Linda ist eine Kassiererin.

Linda ist eine Kassiererin und in einer feministischen Bewegung aktiv.

Welche der beiden Aussagen ist wahrscheinlicher?

Laut den Studien von Daniel Kahneman halten gut 90% der Menschen die zweite Aussage für wahrscheinlicher. Logisch gesehen ist das natürlich falsch. Denn sobald Linda eine Kassiererin ist, stimmt die erste Aussage. Die zweite Aussage stimmt nur, wenn sie zusätzlich auch noch in einer feministischen Bewegung aktiv ist.

Das Linda-Problem dient immer wieder zur Illustration der Conjunction-Fallacy. Wir Menschen halten die Kombination zweier Aussagen für plausibler und darum auch für wahrscheinlicher als die einzelnen Aussagen. Logisch gesehen kann die Kombination zweier Aussagen jedoch höchstens genauso wahrscheinlich sein wie jede der Einzelaussagen – im Normalfall ist die Kombination sogar unwahrscheinlicher.

Selbst wenn man die Conjunction-Fallacy kennt, ist es unglaublich schwer, ihr im Alltag nicht zum Opfer zu fallen. Eine logische Verkettung von spezifischen Events oder Aussagen klingt einfach um Größenordnungen plausibler als die spezifischen Events und Aussagen an sich.

„Die Welt wird untergehen.“, klingt nach einem generischen und wenig geistreichen Statement in Bezug auf unsere Zukunft. „Die Welt wird untergehen, weil wir eine Künstliche Intelligenz entwickeln, die so viel Energie verbraucht, dass das Ökosystem zusammenbricht.“, klingt schon um einiges plausibler.[i]

Wie geht man mit der Conjunction-Fallacy um, wenn es nicht ausreicht, darüber Bescheid zu wissen?

Der Forscher und Autor Eliezer Yudkowsky empfiehlt in diesem Zusammenhang das Konzept von Occams Rasierer. Occams Rasierer ist ein potentes Denkwerkzeug für simple und prägnante Gedanken.
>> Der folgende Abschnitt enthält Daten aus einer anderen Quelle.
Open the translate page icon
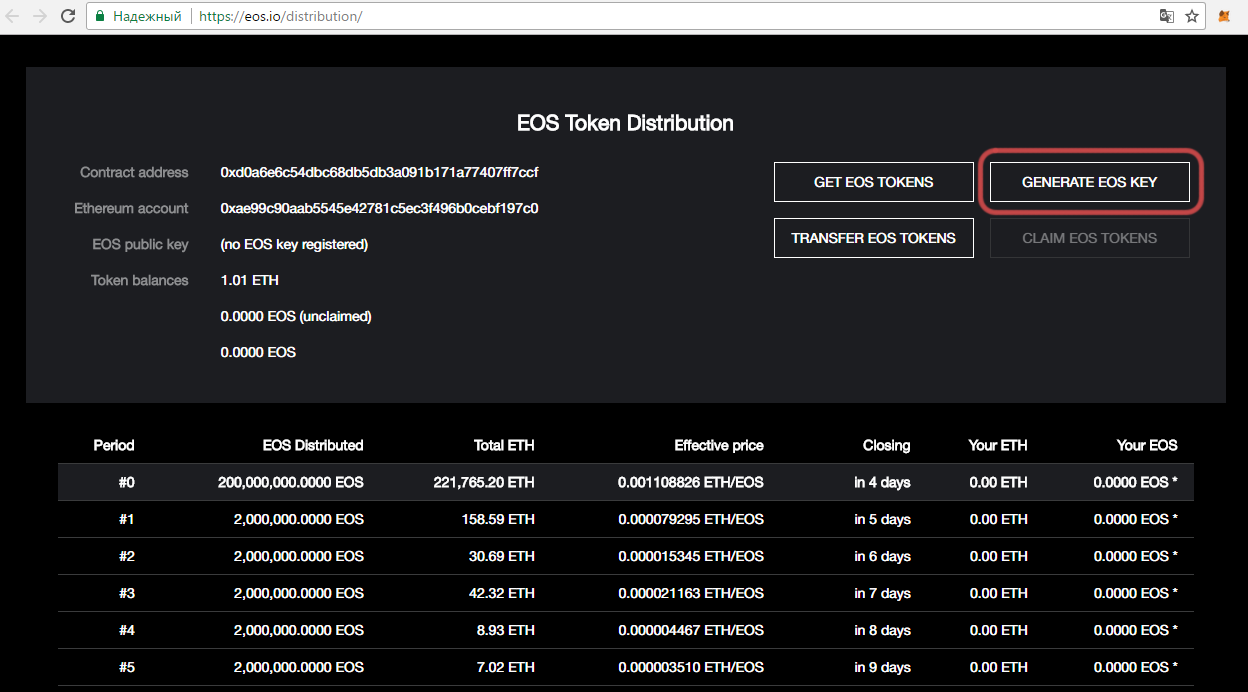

Wenn man zwei Hypothesen für denselben Sachverhalt hat, ist laut Occams Rasierer jene Hypothese mit den wenigsten Annahmen zu bevorzugen.

Um der Conjunction-Fallacy zu entgehen, muss man also jedem Detail mit einer ordentlichen Portion Skepsis begegnen. In Anbetracht von Zukunftsprophezeiungen und Prognosemodellen ist die richtige Antwort auf zusätzliche Details und Annahmen ein innerliches Zusammenzucken sowie eine Abstufung der Wahrscheinlichkeit.

Ein weiterer hilfreicher Trick besteht darin, mehrteilige Aussagen in die Einzelteile zu zerlegen. Anstatt also auf die Gesamtaussage zu blicken, sieht man sich jede Komponente der Aussage an und hinterfragt die Wahrscheinlichkeit und Plausibilität dieser spezifischen Komponente.

Zum Weiterlesen:

Kahneman, Daniel: Thinking Fast and Slow. New York: 2011.

Yudkowsky, Eliezer: Map and Territory. Rationality: From AI to Zombies. Berkeley: 2018.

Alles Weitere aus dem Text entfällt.